In the beginning the Prophet, whilst preaching the Khutbah or Friday sermon, leaned when fatigued against a post.35 The Mambar,36 or pulpit, was the invention of a Madinah man, of the Benu Najjar. It was a wooden frame, two cubits long by one broad, with three steps, each one span high; on the topmost of these the Prophet sat when he required rest. The pulpit assumed its present form about A.H. 90, during the artistic reign of Al-Walid.

In this Mosque Mohammed spent the greater part of the day37 with his companions, conversing, instructing, and comforting the poor. Hard by were the abodes of his wives, his family, and his principal friends. Here he prayed, at the call of the Azan, or devotion-cry, from the roof. Here he received worldly envoys and embassies, and the heavenly messages conveyed by the Archangel Gabriel. And within a few yards of the hallowed spot, he died, and found a grave.

The theatre of events so important to Al-Islam could not be allowed—specially as no divine decree forbade the change—to remain in its pristine lowliness. The first Caliph contented himself with merely restoring some of the palm pillars, which had fallen to the ground: Omar, the second successor, surrounded the Hujrah, or Ayishah’s chamber, in which the Prophet was buried, with a mud wall; and in A.H. 17, he enlarged the Mosque to 140 cubits by 120, taking in ground on all sides except the Eastern, where stood the abodes of the “Mothers of the Moslems.38” Outside the Northern wall he erected a Suffah, called Al-Batha—a raised bench of wood, earth, or stone, upon which the people might recreate themselves with conversation and quoting poetry, for the Mosque was now becoming a place of peculiar reverence to men.39

The second Masjid was erected A.H. 29, by the third Caliph, Osman, who, regardless of the clamours of the people, overthrew the old walls and extended the building greatly towards the North, and a little towards the West; but he did not remove the Eastern limit on account of the private houses. He made the roof of Indian teak,40 and the walls of hewn and carved stone. These innovations caused some excitement, which he allayed by quoting a tradition of the Prophet, with one of which he appears perpetually to have been prepared. The saying in question was, according to some, “Were this my Mosque extended to Safa”—a hill in Meccah—“it verily would still be my Mosque”; according to others, “Were the Prophet’s Mosque extended to Zu’l Halifah41 it would still be his.” But Osman’s skill in the quotation of tradition did not prevent the new building being in part a cause of his death. It was finished on the first Muharram, A.H. 30.

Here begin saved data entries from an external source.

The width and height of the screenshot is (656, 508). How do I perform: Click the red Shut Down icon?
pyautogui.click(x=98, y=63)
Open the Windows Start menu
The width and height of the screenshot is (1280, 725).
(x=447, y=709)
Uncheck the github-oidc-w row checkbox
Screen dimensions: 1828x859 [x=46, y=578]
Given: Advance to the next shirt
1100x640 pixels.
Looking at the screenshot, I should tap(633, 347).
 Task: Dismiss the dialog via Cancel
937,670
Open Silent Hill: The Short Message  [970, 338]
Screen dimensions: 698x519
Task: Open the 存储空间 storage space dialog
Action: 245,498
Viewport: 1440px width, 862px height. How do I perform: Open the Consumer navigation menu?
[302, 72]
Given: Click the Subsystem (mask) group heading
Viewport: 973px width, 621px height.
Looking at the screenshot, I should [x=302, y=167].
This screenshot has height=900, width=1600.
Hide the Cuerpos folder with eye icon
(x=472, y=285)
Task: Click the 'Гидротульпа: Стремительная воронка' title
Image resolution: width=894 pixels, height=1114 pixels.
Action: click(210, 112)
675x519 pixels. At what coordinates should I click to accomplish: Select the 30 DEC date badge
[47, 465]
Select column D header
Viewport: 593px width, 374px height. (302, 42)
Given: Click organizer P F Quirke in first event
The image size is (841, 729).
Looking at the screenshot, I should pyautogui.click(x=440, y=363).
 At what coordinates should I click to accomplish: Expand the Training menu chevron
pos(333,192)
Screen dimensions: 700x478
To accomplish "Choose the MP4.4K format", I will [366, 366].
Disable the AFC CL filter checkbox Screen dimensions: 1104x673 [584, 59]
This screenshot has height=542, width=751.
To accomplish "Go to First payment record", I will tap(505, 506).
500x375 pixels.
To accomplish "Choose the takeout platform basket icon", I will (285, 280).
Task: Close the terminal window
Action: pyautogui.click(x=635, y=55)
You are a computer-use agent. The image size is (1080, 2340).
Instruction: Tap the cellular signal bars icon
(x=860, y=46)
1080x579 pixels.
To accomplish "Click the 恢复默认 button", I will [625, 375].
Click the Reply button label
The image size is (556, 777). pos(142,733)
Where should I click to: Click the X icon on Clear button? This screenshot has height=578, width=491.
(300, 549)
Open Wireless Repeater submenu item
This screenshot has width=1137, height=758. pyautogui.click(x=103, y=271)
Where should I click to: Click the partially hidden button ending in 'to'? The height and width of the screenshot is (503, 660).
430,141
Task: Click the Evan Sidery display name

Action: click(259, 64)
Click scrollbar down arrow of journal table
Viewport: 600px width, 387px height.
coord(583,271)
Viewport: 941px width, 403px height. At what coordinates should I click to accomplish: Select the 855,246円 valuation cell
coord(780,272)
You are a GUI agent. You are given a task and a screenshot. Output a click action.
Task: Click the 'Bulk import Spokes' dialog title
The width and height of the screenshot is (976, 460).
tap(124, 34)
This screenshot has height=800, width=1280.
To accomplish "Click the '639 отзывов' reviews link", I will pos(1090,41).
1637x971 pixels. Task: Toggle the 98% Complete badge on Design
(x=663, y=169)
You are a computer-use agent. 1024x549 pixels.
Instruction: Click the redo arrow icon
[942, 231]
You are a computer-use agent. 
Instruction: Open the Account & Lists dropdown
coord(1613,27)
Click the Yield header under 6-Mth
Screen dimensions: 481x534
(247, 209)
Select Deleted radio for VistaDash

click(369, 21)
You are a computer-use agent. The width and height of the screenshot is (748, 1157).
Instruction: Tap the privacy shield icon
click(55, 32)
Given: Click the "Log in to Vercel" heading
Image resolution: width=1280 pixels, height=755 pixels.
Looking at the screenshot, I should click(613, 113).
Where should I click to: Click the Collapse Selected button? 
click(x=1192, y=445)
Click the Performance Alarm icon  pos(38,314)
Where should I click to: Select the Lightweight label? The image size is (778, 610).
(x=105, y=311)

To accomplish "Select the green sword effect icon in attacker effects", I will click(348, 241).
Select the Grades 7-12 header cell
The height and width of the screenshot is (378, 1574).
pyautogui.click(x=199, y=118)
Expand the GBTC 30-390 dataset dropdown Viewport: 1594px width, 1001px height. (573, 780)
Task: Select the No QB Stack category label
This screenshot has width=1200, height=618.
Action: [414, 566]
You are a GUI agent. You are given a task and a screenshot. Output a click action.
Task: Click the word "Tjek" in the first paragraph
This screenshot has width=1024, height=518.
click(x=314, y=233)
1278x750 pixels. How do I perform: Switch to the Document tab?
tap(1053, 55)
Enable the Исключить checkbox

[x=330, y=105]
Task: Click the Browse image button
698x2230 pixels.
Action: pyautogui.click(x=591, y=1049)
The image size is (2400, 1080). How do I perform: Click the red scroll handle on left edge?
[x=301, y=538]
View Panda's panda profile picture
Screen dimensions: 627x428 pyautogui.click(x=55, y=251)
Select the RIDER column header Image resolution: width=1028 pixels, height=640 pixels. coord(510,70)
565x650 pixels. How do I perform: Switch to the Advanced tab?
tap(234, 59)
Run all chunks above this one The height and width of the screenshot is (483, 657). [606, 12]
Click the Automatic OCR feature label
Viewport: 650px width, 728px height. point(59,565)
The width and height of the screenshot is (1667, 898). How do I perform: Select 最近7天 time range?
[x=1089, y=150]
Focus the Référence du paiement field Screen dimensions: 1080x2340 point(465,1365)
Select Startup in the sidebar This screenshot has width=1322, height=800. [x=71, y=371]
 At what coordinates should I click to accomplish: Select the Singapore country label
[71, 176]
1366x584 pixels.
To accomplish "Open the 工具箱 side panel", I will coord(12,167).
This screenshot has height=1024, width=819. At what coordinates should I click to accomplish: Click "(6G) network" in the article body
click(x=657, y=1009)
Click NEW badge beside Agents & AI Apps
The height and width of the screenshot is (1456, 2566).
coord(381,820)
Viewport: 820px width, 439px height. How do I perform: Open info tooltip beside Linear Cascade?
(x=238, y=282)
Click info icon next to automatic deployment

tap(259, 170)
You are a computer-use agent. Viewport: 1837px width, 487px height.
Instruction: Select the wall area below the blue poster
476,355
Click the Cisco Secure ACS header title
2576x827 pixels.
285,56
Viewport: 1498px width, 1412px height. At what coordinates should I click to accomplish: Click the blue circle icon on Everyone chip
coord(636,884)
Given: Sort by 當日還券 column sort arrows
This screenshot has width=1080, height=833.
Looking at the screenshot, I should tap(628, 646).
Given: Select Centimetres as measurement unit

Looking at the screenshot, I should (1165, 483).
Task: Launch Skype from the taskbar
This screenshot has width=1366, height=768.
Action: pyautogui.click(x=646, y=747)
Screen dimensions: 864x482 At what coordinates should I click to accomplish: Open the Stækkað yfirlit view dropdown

At length, Al-Islam, grown splendid and powerful, determined to surpass other nations in the magnificence of its public buildings.42 In A.H. 88, Al-Walid43 the First, twelfth Caliph of the Benu Ummayah race, after building, or rather restoring, the noble “Jami’ al-Ammawi” (cathedral of the Ommiades) at Damascus, determined to display his liberality at Al-Madinah. The governor of the place, Umar bin Abd Al-Aziz, was directed to buy for seven thousand Dinars (ducats) all the hovels of raw brick that hedged in the Eastern side of the old Mosque. They were inhabited by descendants of the Prophet and of the early Caliphs, and in more than one case, the ejection of the holy tenantry was effected with considerable difficulty. Some of the women—ever the most obstinate on such occasions—refused to take money, and Omar was forced to the objectionable measure of turning them out of doors with exposed faces44 in full day. The Greek Emperor, applied to by the magnificent Caliph, sent immense presents, silver lamp chains, valuable curiosities,45 forty loads of small cut stones for pietra-dura, and a sum of eighty thousand Dinars, or, as others say, forty thousand Miskals of gold. He also despatched forty Coptic and forty Greek artists to carve the marble pillars and the casings of the walls, and to superintend the gilding and the mosaic work. One of these Christians was beheaded for sculpturing a hog on the Kiblah wall; and another, in an attempt to defile the roof, fell to the ground, and his brains were dashed out. The remainder Islamized, but this did not prevent the older Arabs murmuring that their Mosque had been turned into a Kanisah, a Christian idol-house.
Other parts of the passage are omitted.